Question 3.7.2: Compute the field due to a cylindrical magnet of radius R an...
Compute the field due to a cylindrical magnet of radius R and length L that is polarized along its axis with uniform magnetization
M = M_{s}\hat{z},
The magnet is resting on an infinite plate. Assume that the plate has an infinite permeability μ ≈ ∞ (Fig. 3.45a).
We replace the plate by an image magnet (Fig. 3.45b). The image magnet is identical to the source magnet, and positioned as shown. From symmetry, we know that the field due to the two magnets will satisfy the boundary conditions (3.301) at the interface. The resulting magnet structure is equivalent to a single magnet of length 2L (Fig. 3.45c).

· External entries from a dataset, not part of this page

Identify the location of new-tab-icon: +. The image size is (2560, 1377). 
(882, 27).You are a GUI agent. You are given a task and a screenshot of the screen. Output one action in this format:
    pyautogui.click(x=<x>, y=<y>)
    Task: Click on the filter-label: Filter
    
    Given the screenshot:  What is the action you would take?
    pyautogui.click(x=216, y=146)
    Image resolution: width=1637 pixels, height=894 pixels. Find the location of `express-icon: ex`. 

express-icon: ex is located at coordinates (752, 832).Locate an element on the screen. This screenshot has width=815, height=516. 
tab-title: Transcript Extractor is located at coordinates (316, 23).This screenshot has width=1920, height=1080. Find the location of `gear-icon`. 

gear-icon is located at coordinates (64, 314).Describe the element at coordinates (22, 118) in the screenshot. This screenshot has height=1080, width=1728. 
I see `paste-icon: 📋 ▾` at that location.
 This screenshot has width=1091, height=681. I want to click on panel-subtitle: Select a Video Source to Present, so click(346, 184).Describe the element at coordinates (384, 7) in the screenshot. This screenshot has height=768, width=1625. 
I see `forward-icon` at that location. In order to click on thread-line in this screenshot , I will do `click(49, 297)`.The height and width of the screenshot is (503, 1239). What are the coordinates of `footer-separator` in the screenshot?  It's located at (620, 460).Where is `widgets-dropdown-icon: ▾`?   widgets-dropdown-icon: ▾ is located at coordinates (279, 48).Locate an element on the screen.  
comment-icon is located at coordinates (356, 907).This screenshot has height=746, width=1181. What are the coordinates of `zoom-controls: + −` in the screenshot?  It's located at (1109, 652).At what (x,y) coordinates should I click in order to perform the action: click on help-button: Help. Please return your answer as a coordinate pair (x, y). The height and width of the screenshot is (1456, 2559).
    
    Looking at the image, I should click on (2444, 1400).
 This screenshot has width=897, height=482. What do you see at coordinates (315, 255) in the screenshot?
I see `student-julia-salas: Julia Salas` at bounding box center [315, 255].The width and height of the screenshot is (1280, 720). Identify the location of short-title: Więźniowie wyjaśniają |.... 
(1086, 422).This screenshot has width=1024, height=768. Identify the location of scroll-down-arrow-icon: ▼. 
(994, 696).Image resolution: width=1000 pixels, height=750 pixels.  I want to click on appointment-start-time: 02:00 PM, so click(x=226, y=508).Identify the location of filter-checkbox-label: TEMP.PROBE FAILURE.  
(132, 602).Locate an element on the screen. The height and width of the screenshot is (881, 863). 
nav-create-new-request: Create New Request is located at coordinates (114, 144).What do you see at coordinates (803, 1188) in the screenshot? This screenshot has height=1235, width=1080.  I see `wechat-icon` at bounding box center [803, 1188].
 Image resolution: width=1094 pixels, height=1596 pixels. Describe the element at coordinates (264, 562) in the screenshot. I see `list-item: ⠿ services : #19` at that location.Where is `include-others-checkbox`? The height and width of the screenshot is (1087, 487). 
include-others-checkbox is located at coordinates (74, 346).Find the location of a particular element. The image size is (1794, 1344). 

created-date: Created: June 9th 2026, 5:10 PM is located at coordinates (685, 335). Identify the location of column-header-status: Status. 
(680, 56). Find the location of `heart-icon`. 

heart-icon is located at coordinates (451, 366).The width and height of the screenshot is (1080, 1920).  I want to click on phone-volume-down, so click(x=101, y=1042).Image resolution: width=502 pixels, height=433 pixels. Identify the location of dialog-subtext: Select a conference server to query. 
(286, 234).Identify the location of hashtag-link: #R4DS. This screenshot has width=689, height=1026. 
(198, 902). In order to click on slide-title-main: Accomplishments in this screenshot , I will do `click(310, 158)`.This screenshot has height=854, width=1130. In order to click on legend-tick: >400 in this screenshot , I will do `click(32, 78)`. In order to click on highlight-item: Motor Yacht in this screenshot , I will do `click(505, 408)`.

Thus, the field is given by Eq. (3.98) with L replaced by 2L:
Eq. (3.98): B_{z}(z)=\frac{μ_{0}M_{s}}{2} [\frac{z+(L)}{\sqrt{(z+L)^{2}+R^{2}}} – \frac{z}{\sqrt{z^{2}+R^{2}}}].
B_{z}(z)=\frac{μ_{0}M_{s}}{2} [\frac{z+(2L)}{\sqrt{(z+2L)^{2}+R^{2}}} – \frac{z}{\sqrt{z^{2}+R^{2}}}]. (3.303)